» **What this task involves**: Copy the whole forum thread below about the greyed-out email option in Office 2007 word for word, keeping every line.

» **Source text**:

# [SOLVED] Office 2007:email option for Send is greyed out



## ArturoYee (Nov 10, 2006)

I am trying to help a friend -
He has:

XP
Office 2007
AOL mail account
Outlook Express
He does not have Outlook
I was able to configure his Oullook Express to get and send email on the AOL account.
I configured his IE to use Outlook Express (and it does work)

But we are not able to get Word to use any of the mail apps to Send via email. The email option is always greyed out (at least in Word). It does not even show up in PPT or Excel.


----------



## FreoHeaveho (Aug 22, 2006)

*Re: Office 2007:email option for Send is greyed out*

Try downloading from the Microsoft
website the 2007 Microsoft Office Add-in: Save as PDF or XPS http://www.microsoft.com/downloads/...11-3E7E-4AE6-B059-A2E79ED87041&displaylang=en


----------



## ArturoYee (Nov 10, 2006)

*Re: Office 2007:email option for Send is greyed out*

OK - I am going to send the link to him and give it a try.

» **Material**:

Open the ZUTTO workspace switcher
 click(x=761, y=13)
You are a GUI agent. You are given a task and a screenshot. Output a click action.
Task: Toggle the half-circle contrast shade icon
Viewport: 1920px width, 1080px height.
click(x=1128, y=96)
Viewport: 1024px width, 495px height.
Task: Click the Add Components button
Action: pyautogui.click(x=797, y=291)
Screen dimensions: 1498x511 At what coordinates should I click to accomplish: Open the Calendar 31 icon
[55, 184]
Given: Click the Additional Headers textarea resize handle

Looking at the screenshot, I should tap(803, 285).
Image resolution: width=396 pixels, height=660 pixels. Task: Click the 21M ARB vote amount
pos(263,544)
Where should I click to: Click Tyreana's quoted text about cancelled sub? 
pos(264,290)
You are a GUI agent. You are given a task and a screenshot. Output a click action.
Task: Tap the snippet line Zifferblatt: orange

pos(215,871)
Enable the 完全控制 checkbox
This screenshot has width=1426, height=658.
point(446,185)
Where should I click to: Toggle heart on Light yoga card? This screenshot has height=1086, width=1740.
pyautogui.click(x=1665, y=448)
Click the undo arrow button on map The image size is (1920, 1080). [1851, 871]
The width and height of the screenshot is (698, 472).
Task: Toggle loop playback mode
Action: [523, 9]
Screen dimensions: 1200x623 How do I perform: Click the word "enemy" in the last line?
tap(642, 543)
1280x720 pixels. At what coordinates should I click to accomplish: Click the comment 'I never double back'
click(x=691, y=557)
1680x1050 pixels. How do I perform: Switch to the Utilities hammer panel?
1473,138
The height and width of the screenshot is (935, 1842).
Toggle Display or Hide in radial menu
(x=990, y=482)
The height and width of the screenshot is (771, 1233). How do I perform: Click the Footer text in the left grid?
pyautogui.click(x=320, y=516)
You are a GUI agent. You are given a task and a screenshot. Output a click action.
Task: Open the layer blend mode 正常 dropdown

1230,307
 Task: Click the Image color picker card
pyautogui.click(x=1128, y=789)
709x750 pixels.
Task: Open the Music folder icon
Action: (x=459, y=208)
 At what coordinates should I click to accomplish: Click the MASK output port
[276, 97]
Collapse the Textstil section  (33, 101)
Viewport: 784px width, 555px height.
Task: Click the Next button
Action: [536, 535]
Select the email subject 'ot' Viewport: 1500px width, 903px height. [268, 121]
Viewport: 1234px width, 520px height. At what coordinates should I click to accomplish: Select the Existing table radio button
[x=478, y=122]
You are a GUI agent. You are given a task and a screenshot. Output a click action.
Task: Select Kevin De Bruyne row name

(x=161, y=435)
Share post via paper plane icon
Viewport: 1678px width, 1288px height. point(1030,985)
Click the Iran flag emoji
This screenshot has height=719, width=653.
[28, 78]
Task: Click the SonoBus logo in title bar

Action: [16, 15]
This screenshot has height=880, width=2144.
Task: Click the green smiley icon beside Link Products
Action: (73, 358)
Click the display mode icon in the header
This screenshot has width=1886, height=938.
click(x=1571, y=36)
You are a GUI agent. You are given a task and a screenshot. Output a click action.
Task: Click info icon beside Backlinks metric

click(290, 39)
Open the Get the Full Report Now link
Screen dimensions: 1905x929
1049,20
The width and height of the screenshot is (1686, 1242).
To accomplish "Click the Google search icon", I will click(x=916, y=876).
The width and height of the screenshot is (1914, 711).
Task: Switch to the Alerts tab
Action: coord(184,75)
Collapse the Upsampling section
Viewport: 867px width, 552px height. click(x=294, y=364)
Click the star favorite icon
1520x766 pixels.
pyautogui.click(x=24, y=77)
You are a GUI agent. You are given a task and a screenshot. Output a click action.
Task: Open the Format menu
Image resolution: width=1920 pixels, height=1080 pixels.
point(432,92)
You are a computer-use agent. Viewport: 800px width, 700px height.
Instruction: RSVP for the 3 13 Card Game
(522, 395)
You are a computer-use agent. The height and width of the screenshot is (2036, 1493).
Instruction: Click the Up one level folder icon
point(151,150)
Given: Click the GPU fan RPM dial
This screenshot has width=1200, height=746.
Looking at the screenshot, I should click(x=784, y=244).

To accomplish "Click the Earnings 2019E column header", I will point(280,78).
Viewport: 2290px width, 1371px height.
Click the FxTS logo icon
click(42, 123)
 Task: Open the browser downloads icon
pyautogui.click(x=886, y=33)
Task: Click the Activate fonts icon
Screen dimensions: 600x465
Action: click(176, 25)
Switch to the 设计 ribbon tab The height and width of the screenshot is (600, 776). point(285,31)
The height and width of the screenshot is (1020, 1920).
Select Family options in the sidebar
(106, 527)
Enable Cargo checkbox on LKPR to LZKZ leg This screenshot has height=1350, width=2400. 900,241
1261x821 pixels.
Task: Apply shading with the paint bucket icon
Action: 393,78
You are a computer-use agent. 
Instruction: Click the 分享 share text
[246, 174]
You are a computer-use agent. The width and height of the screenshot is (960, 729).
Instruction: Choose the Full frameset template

» **Response**:
# [SOLVED] Office 2007:email option for Send is greyed out



## ArturoYee (Nov 10, 2006)

I am trying to help a friend -
He has:

XP
Office 2007
AOL mail account
Outlook Express
He does not have Outlook
I was able to configure his Oullook Express to get and send email on the AOL account.
I configured his IE to use Outlook Express (and it does work)

But we are not able to get Word to use any of the mail apps to Send via email. The email option is always greyed out (at least in Word). It does not even show up in PPT or Excel.


----------



## FreoHeaveho (Aug 22, 2006)

*Re: Office 2007:email option for Send is greyed out*

Try downloading from the Microsoft
website the 2007 Microsoft Office Add-in: Save as PDF or XPS http://www.microsoft.com/downloads/...11-3E7E-4AE6-B059-A2E79ED87041&displaylang=en


----------



## ArturoYee (Nov 10, 2006)

*Re: Office 2007:email option for Send is greyed out*

OK - I am going to send the link to him and give it a try.